Möchtest du noch die CPU mit kühlen dann würde es dich etwa 50 Euro mehr kosten, da du dann noch einen CPU-Kühler + 2 Anschlüsse dazu nehmen müsstest.
Jedoch empfiehlt es sich dann auch noch ein zweiten Radiator mit dazu zu nehmen damit es kühl bleibt und die Drehzahl der Lüfter nicht so hoch drehen müssen.

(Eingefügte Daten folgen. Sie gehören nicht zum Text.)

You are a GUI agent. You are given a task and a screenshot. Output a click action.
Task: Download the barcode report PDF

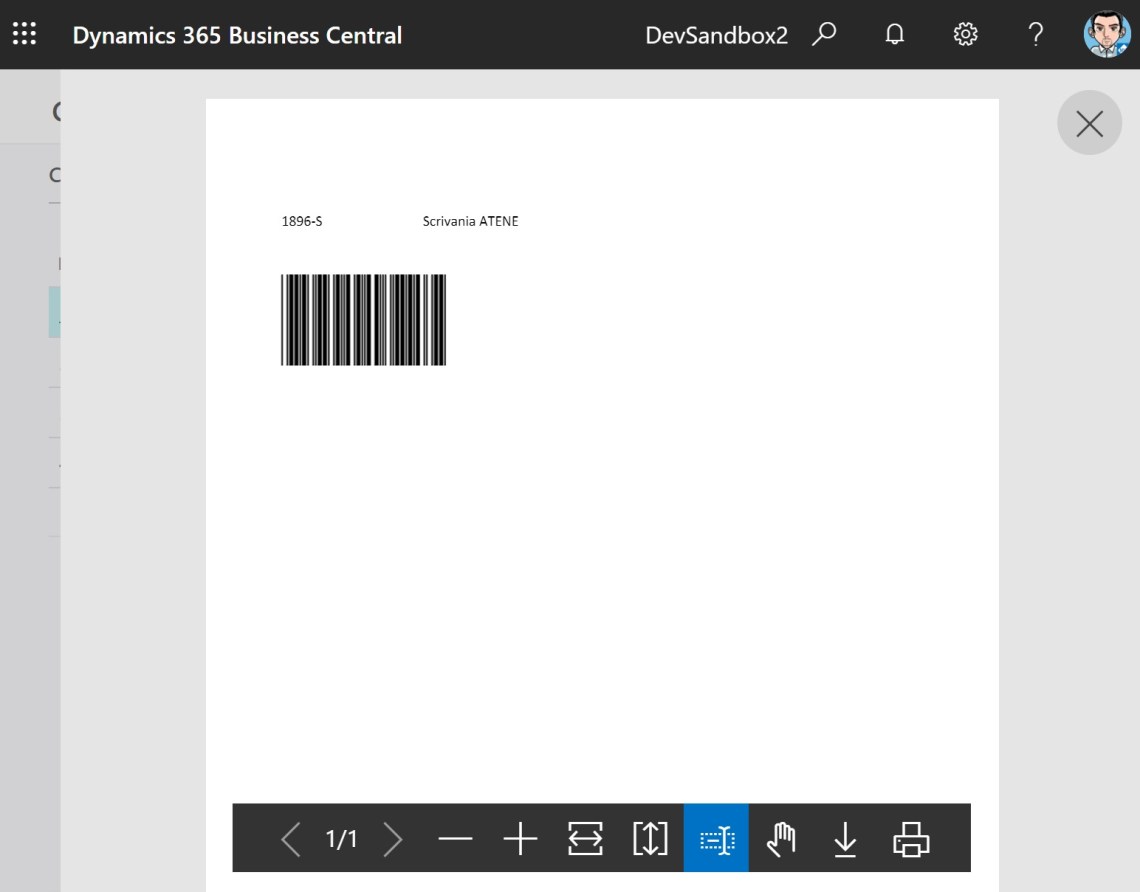coord(845,838)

Zu meinem Beispiel müsstest du nur den Kühler, also Angebot 3 dazu nehmen.


----------



## Jackx1974 (29. März 2018)

*AW: Wasserkühlung für ein Gigabyte GTX 1080ti Turbo 11GB*

Super Dankeschön. Das werde ich mir nachher in Ruhe mal anschauen. Bis hierhin vielen Dank an alle. Ihr wart mir bis jetzt eine große Hilfe


----------



## Clay2008 (30. März 2018)

*AW: Wasserkühlung für ein Gigabyte GTX 1080ti Turbo 11GB*

Passt der vielleicht?: Alphacool NexXxoS GPX - Nvidia Geforce GTX 1080Ti M19 - mit Backplate - Schwarz | Nvidia Fullsize | Grafikkartenkuhler | Shop | Alphacool - the cooling company

Ich hoffe, und wenn Du schon eine Wasserkühlung verbauen möchtest, kühle gleich deine CPU mit. Aber das optimale Gehäuse hast Du meiner Meinung dafür nicht. Du bräuchtest zwei Radiatoren dafür, und durch die vielen Festplattenkäfige vorn wird's eng mit einem Radiator in der Front. Musst diese dann alle ausbauen, dann geht's; wie auch auf der Hersteller-Website angegeben. Viel Spaß dann beim weiteren "Temperatur senken"


----------



## Jackx1974 (30. März 2018)

*AW: Wasserkühlung für ein Gigabyte GTX 1080ti Turbo 11GB*

Das ist der Punkt. Hab mich heute intensiv damit beschäftigt. Also das wird echt alles eng. Bin mittlerweile doch am Überlegen wegen dem Gehäuse, doch eine neue Lufkühler für die Grafikkarte zu nehmen.


----------